Letter: Battling Addiction

Thank you to everyone who dedicated their time to the drug roundtable at the Garrison School (In Drug Epidemic, Looking for Answers, March 31). Like many, I left with lots of thoughts and emotions.

There was a lengthy discussion regarding statistics. I realize that statistics can be a useful tool, but many of us don’t need statistics — we are the family members or friends of those who have been lost to addiction. When you hear something like, people diagnosed with breast cancer have a survival rate of 85 percent, you can feel hopeful unless you become part of the 15 percent. Then you don’t care about statistics anymore.

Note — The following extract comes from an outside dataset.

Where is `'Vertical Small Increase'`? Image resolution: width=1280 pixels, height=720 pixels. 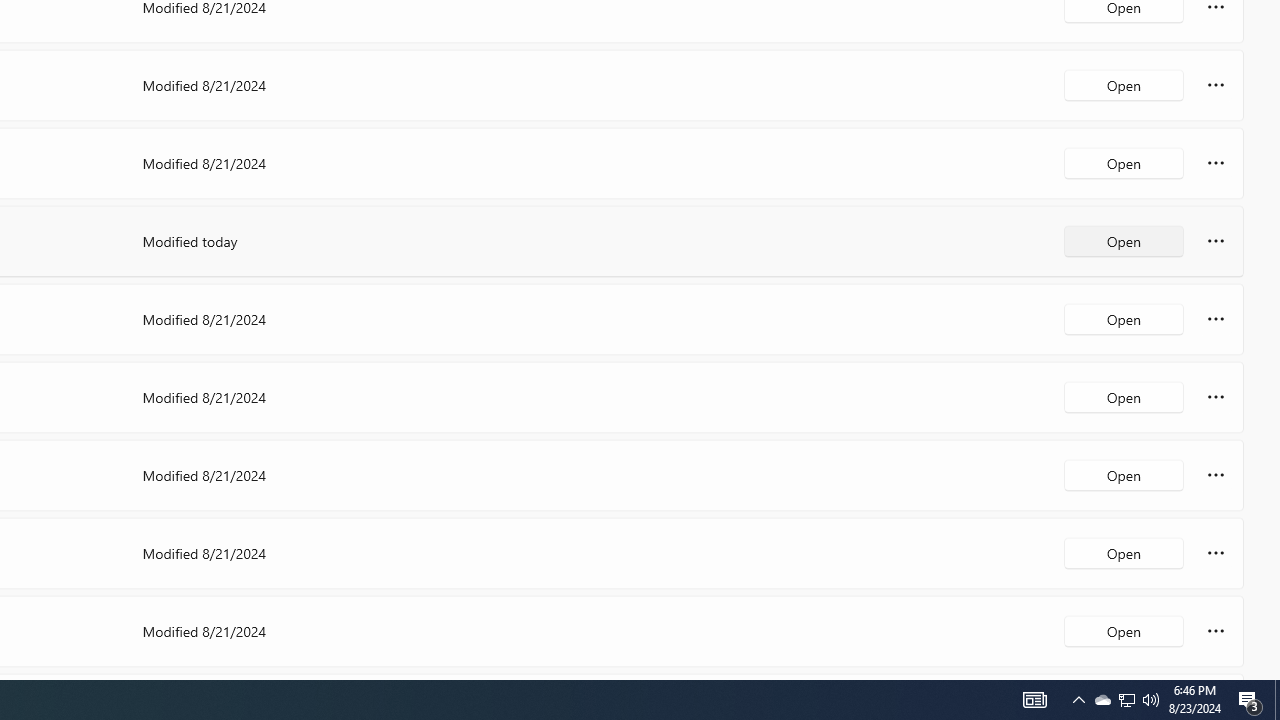 'Vertical Small Increase' is located at coordinates (1271, 672).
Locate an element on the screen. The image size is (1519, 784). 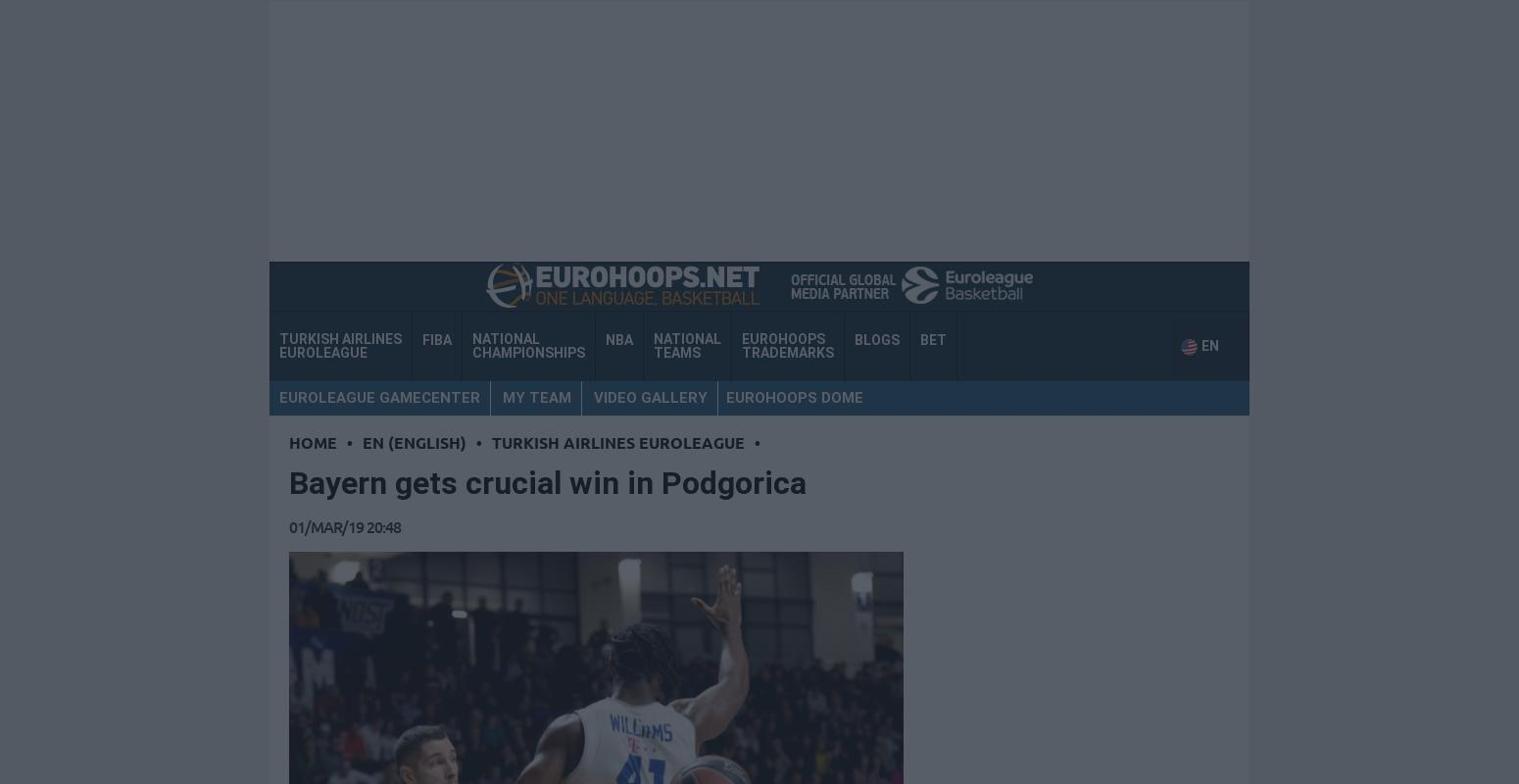
'EN' is located at coordinates (1212, 438).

Just like cancer, we need to realize that what we are talking about a disease.  Like cancer, we can do lots of things to prevent it. Mike Williams, the guidance counselor at the Garrison School, provided some excellent tips. Start with searchinstititute.org and check out the 40 developmental assets and ways to implement them. Also, check out the article about how Iceland adopted a dramatic social policy that drastically lowered the country’s alarming addiction rate.

Recognize that just like eating healthy, exercising and avoiding direct UV rays lessens the risk of cancer, even if we do all the positive preventative measures to combat addiction, there is still a chance the disease can occur in a loved one. We want to believe that if we coach the soccer team, talk to our kids about the dangers of bad choices and eat dinner together most nights, this won’t happen to us. There’s no guarantee. Many of us made poor choices as teens and young adults. If we did not become addicted, we can count ourselves lucky. It was not because we were “good” or “smarter.”

The same is true for our children, although today’s drugs are much more potent and the window for “luck” is much smaller. When you think about the families of those who lost a son or daughter to addiction or have a child battling it, realize that there probably wasn’t any lack of caring that got them there. When we hear of a child with cancer, we don’t say, “Oh, I bet the parents fed him junk food.” Let’s not do that to the families of those who are fighting or fought with addiction, or to the individuals themselves.

If we want to “win” the battle on the disease of addiction and increase survival rates, we need to continue our best efforts for prevention, even when it feels futile, and find better treatment options for those who do become addicted.

Lisa Scicluna, Cold Spring

One thought on “Letter: Battling Addiction

  1. Drug addiction and alcoholism are not moral weaknesses, they are a disease of the mind, body and spirit. I know it’s not popular to say that, but having dealt with the horrors in my own family, I can attest to the truth that there is a genetic component. Children of alcoholics are especially at risk. Studies show that they have a 50-50 chance of becoming addicted. Of course there are other factors, but it is certainly something to be considered.

    Speaking of treatment, I wonder why they ever closed the detox center that used to be at Putnam Hospital. Many lives were saved at that facility and there is really nothing else nearby that took its place. Maybe our elected officials can use some of the money from the War on Drugs to bring back a detox that was on the forefront of helping the sickest of Putnam’s addicts and alcoholics when they were at death’s door.